A Mosco sufficient condition for intrinsic stability of non-unique convex Empirical Risk Minimization
This work addresses stability issues in ERM for machine learning practitioners dealing with non-unique convex losses, offering theoretical guarantees for set-valued solutions, but it is incremental as it builds on existing stability concepts.
The paper tackles the problem of stability in empirical risk minimization (ERM) for convex non-strict losses, which yield set-valued minimizers, by identifying Painlevé-Kuratowski upper semicontinuity as the intrinsic stability notion and showing that Mosco-consistent perturbations and locally bounded minimizers imply this stability, with quadratic growth providing explicit quantitative deviation bounds.

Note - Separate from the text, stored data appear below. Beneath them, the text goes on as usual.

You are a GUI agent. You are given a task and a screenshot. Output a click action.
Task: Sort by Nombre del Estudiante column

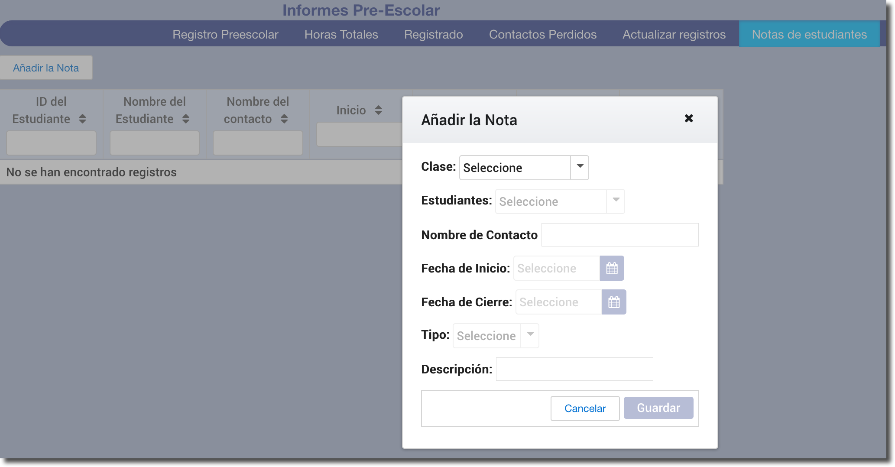point(186,119)
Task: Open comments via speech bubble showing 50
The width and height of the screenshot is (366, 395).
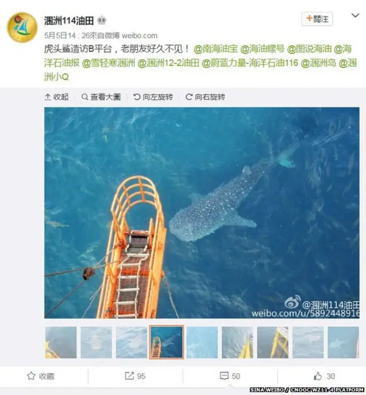Action: pos(230,376)
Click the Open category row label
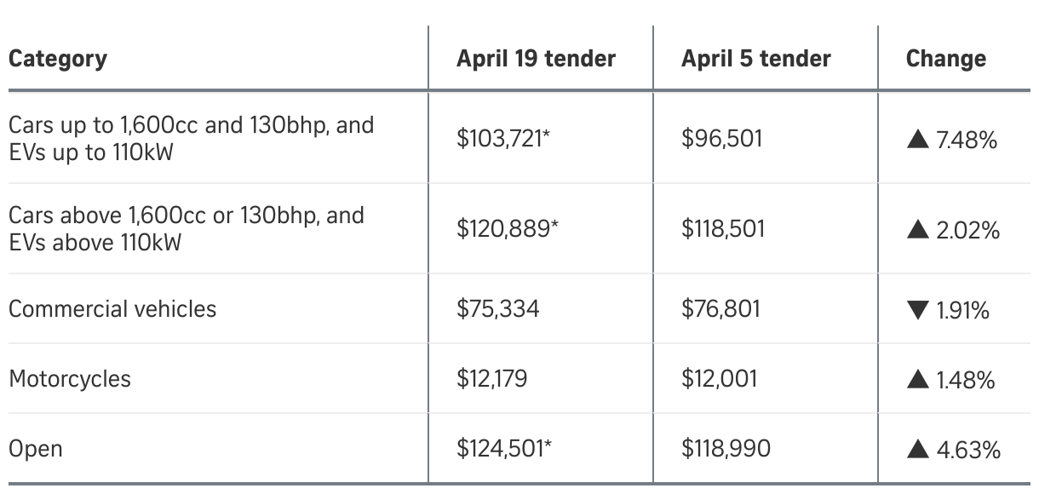The image size is (1039, 494). (36, 449)
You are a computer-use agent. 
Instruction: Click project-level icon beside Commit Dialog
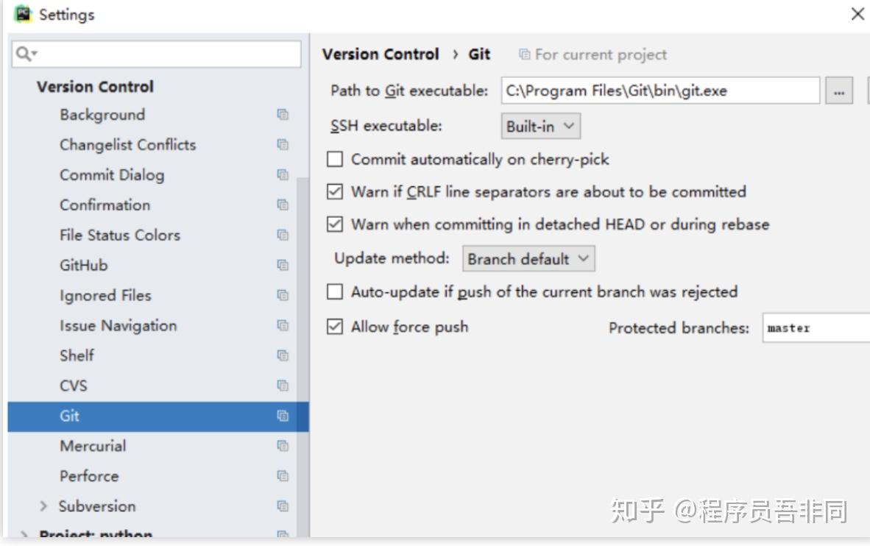283,175
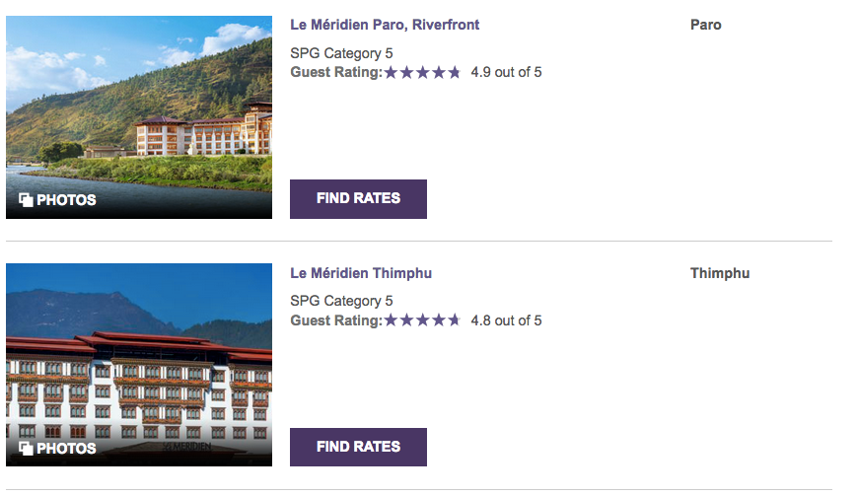Click the PHOTOS text on Thimphu image
This screenshot has width=857, height=496.
pos(66,449)
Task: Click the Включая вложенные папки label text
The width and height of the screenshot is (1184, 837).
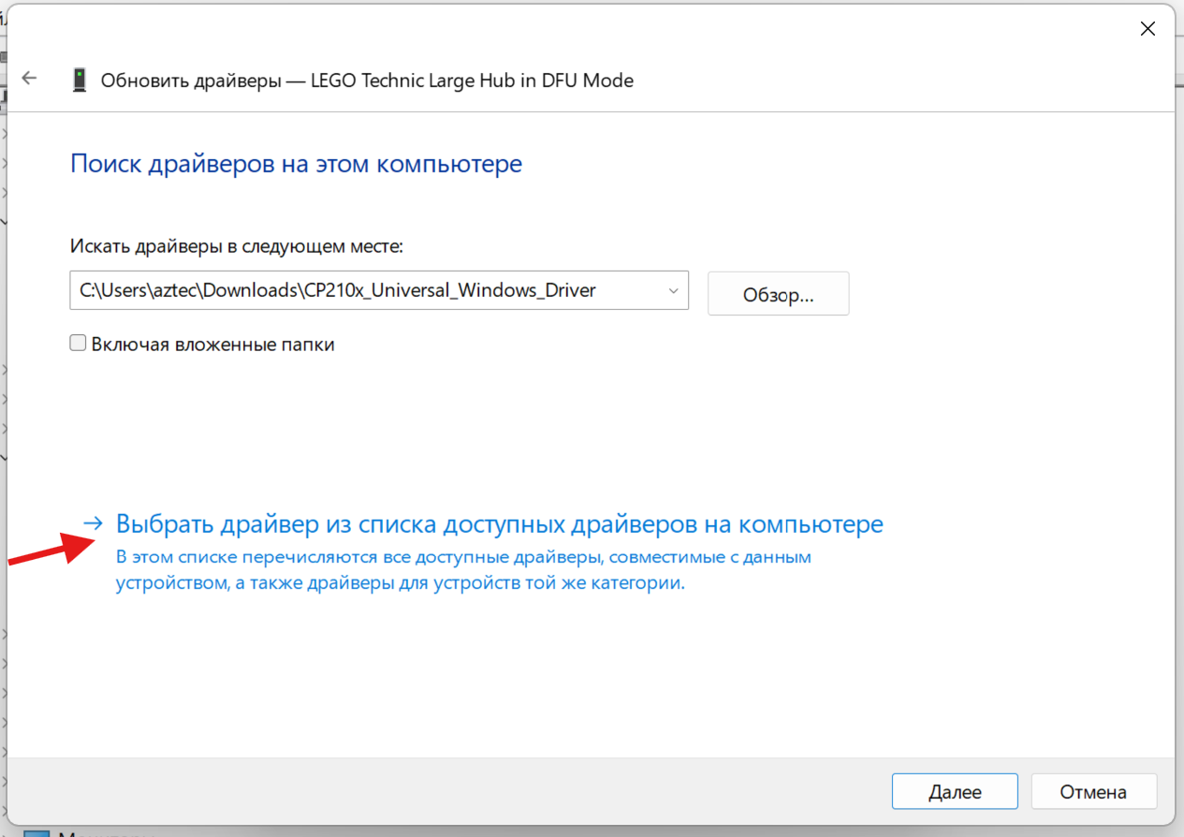Action: (212, 345)
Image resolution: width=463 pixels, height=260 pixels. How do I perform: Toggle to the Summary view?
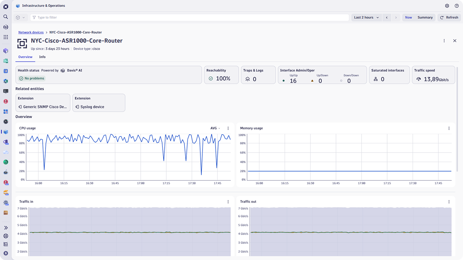(x=425, y=18)
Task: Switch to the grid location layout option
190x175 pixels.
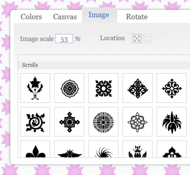Action: [x=148, y=38]
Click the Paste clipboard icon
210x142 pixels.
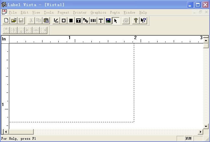point(46,21)
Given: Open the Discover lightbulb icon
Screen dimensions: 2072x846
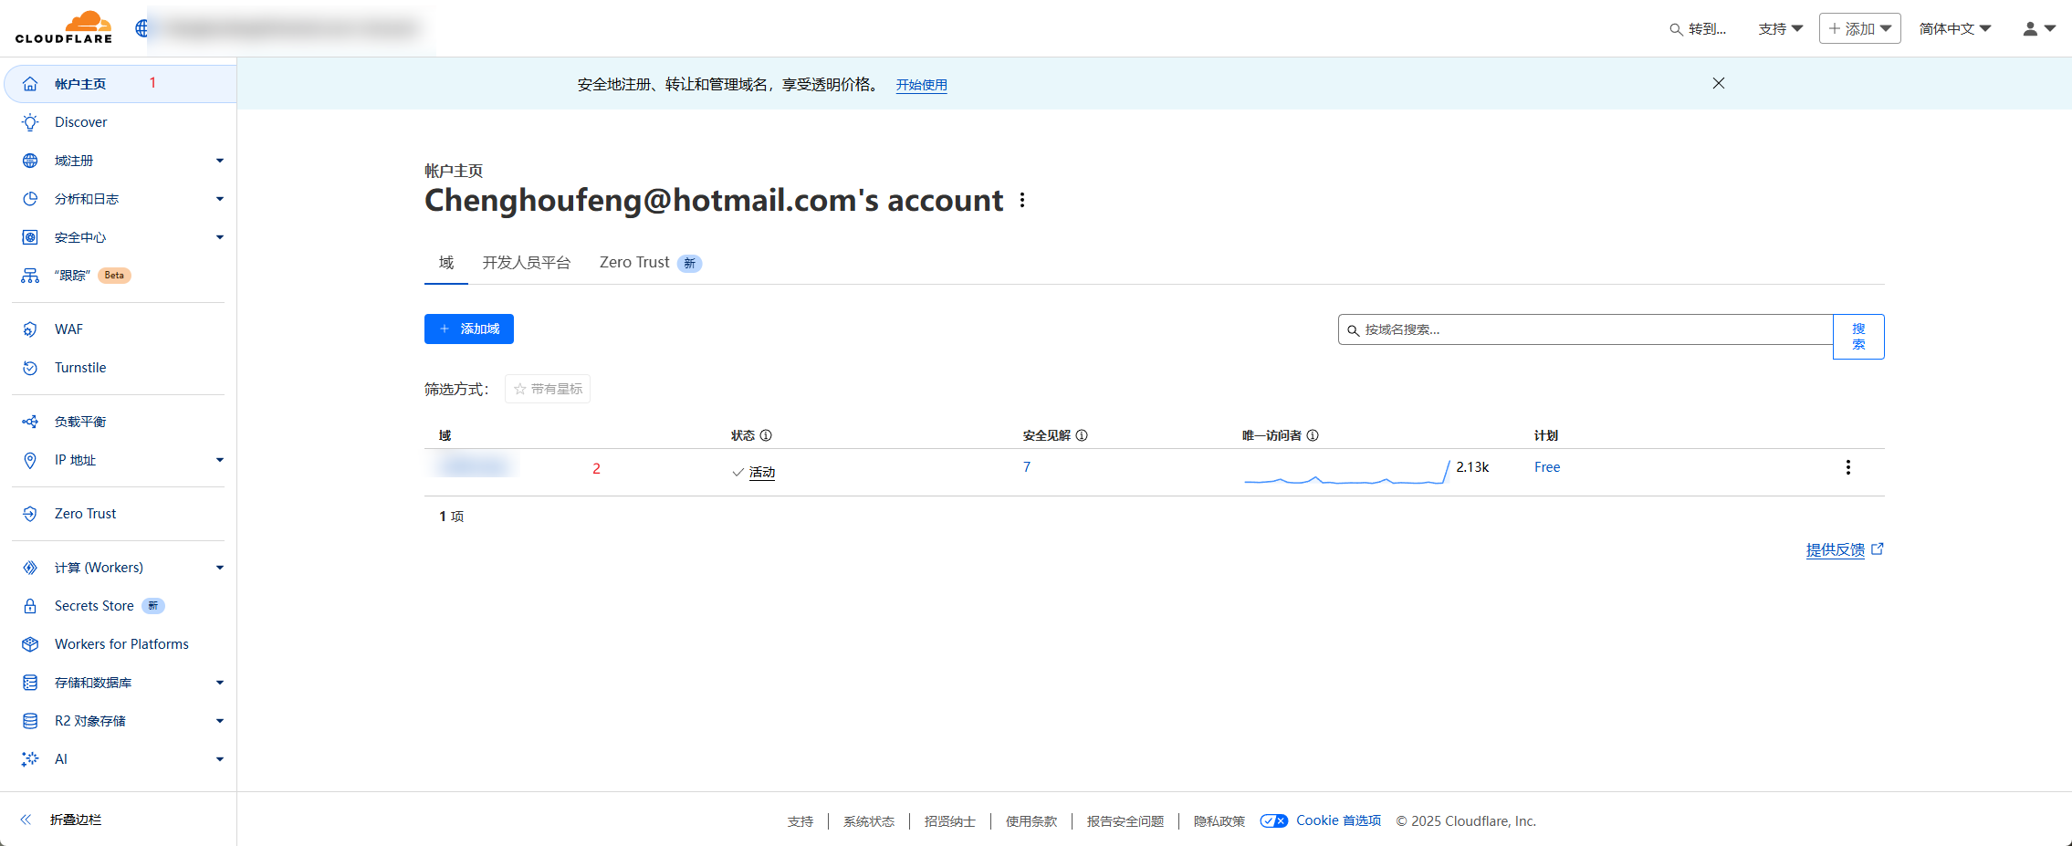Looking at the screenshot, I should point(30,122).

Empirical risk minimization (ERM) stability is usually studied via single-valued outputs, while convex non-strict losses yield set-valued minimizers. We identify Painlevé-Kuratowski upper semicontinuity (PK-u.s.c.) as the intrinsic stability notion for the ERM solution correspondence (set-level Hadamard well-posedness) and a prerequisite to interpret stability of selections. We then characterize a minimal non-degenerate qualitative regime: Mosco-consistent perturbations and locally bounded minimizers imply PK-u.s.c., minimal-value continuity, and consistency of vanishing-gap near-minimizers. Quadratic growth yields explicit quantitative deviation bounds.